— Begin Input for this task —

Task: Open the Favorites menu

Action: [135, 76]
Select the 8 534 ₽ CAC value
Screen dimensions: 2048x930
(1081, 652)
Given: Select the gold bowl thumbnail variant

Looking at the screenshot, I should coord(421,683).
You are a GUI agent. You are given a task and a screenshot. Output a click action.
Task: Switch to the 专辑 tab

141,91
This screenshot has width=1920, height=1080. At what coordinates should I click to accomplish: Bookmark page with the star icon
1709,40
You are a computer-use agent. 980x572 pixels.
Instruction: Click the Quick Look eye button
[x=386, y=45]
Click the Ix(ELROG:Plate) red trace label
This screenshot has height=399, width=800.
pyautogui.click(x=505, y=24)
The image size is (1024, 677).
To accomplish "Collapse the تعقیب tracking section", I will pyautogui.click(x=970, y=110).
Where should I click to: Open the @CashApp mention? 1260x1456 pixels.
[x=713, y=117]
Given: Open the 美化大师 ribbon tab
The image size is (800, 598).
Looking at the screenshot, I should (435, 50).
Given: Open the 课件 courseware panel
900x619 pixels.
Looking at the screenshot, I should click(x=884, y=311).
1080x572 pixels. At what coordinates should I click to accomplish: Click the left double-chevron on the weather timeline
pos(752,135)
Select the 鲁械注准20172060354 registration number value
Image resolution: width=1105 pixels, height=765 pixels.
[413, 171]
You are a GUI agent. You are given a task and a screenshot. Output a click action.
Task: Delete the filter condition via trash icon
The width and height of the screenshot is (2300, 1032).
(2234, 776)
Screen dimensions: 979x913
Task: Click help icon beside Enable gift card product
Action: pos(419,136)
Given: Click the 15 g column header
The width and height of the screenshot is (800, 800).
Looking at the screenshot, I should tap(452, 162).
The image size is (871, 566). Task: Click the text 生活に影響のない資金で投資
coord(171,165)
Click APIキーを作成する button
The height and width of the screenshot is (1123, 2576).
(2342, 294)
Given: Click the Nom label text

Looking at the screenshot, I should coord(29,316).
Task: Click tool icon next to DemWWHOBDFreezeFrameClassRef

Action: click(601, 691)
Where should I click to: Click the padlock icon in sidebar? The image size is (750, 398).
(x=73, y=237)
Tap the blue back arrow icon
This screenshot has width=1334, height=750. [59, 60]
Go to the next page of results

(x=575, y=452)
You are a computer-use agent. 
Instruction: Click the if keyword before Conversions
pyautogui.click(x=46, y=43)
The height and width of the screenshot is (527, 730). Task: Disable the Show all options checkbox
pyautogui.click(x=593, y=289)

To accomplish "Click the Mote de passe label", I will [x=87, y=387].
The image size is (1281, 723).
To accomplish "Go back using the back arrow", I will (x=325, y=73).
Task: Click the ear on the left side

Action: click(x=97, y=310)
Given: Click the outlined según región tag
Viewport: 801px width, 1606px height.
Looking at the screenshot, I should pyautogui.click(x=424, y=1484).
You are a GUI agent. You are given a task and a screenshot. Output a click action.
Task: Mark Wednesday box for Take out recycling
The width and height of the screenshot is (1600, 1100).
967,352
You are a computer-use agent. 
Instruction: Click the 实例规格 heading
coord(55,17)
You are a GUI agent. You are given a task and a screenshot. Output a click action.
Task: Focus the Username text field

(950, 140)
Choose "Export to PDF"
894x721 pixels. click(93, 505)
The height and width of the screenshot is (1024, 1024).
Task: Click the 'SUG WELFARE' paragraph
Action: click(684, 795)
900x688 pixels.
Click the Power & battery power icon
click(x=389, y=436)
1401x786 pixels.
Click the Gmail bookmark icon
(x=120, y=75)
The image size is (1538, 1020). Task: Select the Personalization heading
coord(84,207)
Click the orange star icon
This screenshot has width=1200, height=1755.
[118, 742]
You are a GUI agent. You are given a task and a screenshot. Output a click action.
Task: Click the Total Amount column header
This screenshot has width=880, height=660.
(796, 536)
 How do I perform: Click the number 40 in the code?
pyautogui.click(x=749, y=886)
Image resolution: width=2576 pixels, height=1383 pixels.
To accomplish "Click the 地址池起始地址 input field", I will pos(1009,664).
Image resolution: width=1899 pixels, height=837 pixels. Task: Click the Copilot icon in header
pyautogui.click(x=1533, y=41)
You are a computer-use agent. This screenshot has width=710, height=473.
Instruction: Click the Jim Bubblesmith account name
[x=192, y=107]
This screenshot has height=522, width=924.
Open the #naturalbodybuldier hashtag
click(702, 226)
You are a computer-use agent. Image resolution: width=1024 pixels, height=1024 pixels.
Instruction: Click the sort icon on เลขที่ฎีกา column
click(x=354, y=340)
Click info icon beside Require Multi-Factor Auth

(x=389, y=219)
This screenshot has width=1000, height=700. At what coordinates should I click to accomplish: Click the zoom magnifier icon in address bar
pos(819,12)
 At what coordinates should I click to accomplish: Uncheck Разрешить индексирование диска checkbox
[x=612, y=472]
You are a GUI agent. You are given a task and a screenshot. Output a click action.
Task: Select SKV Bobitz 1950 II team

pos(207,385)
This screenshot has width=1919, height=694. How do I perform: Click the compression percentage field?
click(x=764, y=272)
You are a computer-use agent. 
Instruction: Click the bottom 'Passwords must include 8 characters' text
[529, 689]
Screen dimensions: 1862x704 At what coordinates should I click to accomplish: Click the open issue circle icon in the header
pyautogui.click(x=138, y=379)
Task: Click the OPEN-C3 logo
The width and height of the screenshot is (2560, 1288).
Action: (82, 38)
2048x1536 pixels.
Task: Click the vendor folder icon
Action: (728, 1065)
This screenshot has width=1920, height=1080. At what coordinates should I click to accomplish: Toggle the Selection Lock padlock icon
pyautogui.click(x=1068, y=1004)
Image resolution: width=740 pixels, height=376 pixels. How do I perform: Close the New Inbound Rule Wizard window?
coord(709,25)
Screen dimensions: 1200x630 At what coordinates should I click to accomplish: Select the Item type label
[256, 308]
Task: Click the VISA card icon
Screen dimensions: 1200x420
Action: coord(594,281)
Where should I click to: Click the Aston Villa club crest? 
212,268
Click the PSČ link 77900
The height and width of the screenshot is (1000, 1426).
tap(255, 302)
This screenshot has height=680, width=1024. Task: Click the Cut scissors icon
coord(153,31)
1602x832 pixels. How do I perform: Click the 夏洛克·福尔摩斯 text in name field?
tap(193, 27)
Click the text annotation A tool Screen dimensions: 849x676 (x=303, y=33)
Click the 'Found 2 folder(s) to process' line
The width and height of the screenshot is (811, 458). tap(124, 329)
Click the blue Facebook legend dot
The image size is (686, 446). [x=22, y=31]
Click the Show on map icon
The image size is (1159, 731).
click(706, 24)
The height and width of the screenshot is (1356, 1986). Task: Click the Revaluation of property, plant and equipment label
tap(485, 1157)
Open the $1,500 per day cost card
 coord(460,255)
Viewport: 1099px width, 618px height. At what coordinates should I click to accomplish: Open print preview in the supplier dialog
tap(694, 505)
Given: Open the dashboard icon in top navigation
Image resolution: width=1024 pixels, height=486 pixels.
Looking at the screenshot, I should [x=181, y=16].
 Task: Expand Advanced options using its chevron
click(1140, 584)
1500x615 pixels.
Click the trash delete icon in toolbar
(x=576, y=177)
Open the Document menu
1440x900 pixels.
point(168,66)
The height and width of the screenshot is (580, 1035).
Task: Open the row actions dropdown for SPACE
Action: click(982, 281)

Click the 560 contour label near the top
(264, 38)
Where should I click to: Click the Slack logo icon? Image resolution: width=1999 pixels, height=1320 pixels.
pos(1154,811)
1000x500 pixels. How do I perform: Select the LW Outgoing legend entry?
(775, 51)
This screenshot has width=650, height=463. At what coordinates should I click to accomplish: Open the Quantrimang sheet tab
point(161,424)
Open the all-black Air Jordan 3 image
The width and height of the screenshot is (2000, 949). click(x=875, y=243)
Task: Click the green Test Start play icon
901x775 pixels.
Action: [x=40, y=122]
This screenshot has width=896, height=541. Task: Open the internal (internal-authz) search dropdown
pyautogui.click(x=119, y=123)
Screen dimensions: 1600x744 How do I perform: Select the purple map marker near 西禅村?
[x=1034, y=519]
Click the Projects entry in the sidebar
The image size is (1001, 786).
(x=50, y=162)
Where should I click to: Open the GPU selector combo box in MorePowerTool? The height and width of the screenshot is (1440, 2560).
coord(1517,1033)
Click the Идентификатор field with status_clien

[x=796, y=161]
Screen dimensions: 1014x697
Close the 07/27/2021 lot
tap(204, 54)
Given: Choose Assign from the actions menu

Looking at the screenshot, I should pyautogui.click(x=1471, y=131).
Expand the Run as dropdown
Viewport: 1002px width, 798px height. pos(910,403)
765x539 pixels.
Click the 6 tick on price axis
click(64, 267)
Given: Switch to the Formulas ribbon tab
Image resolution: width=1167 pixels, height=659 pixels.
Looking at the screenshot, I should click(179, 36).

— End Input for this task —

## To be done
Count the lines in the records that contain the string "header", with case counting, and reply with the number alone.

## Written response
4